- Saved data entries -

Start of Block

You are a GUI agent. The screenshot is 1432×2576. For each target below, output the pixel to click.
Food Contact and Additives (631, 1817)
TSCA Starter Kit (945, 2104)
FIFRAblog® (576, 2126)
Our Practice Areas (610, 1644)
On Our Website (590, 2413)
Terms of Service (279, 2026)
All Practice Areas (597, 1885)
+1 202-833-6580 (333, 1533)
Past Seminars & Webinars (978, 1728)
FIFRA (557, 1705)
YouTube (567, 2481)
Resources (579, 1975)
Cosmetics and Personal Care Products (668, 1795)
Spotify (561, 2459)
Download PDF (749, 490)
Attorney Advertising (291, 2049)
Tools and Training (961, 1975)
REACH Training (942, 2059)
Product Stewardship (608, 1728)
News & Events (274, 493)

End of Block

- EXERCISE REQUIREMENTS -
Where a line above contains the word "Practice", copy that line.

- COMPLETED TASK -
Our Practice Areas (610, 1644)
All Practice Areas (597, 1885)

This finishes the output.